Outro destaque é o tratamento dado à indústria automotiva. O artigo 19 do ADCT concede benefícios fiscais transitórios para projetos de produção de veículos elétricos e movidos a biocombustíveis, aprovados até 31 de dezembro de 2024 ou novos projetos até 31 de dezembro de 2025. Esses benefícios, como créditos presumidos, serão reduzidos em 20% ao ano a partir de 2029, encerrando-se em 2032. Essa medida busca apoiar a inovação no setor, mas exige que as empresas planejem a transição para um cenário sem incentivos.

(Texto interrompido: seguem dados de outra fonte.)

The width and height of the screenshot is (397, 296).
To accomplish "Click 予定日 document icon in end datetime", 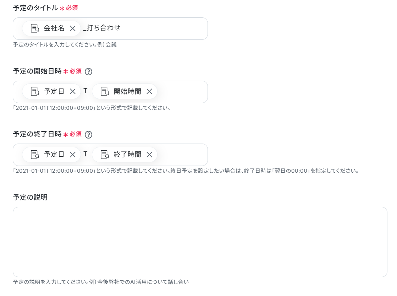I will point(35,155).
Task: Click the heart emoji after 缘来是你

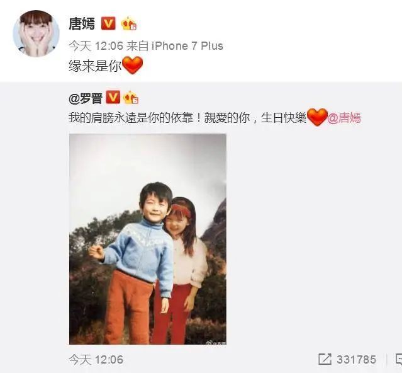Action: coord(132,65)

Para suavizar os impactos da extinção dos benefícios fiscais existentes, a reforma criou mecanismos de compensação. O Fundo de Compensação de Benefícios Fiscais, previsto no artigo 125, §3, do ADCT, será financiado com parte da arrecadação do IBS a partir de 2026 e funcionará até 31 de dezembro de 2032. Ele apoiará estados e municípios que perderem receita com o fim dos incentivos. Além disso, o artigo 128, §1, do ADCT determina que os benefícios concedidos até 31 de maio de 2023 serão reduzidos gradualmente: em 2029, serão 90% do valor original; em 2030, 80%; em 2031, 70%; e em 2032, 60%. Após 2032, créditos remanescentes de ICMS poderão ser compensados com o IBS ou parcelados em até 240 meses.

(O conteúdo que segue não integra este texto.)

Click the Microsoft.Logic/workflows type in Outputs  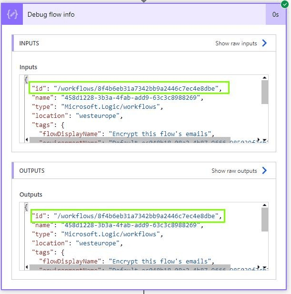111,234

A reforma também introduz o Fundo Nacional de Desenvolvimento Regional (FNDR), conforme o artigo 159-A da Constituição, para reduzir desigualdades regionais. Financiado pela União, o FNDR distribui recursos com base na população (30%) e coeficientes de participação (70%), oferecendo uma alternativa aos incentivos fiscais para promover o desenvolvimento de regiões menos favorecidas. No entanto, a efetividade desse fundo dependerá de sua gestão, o que ainda gera incertezas.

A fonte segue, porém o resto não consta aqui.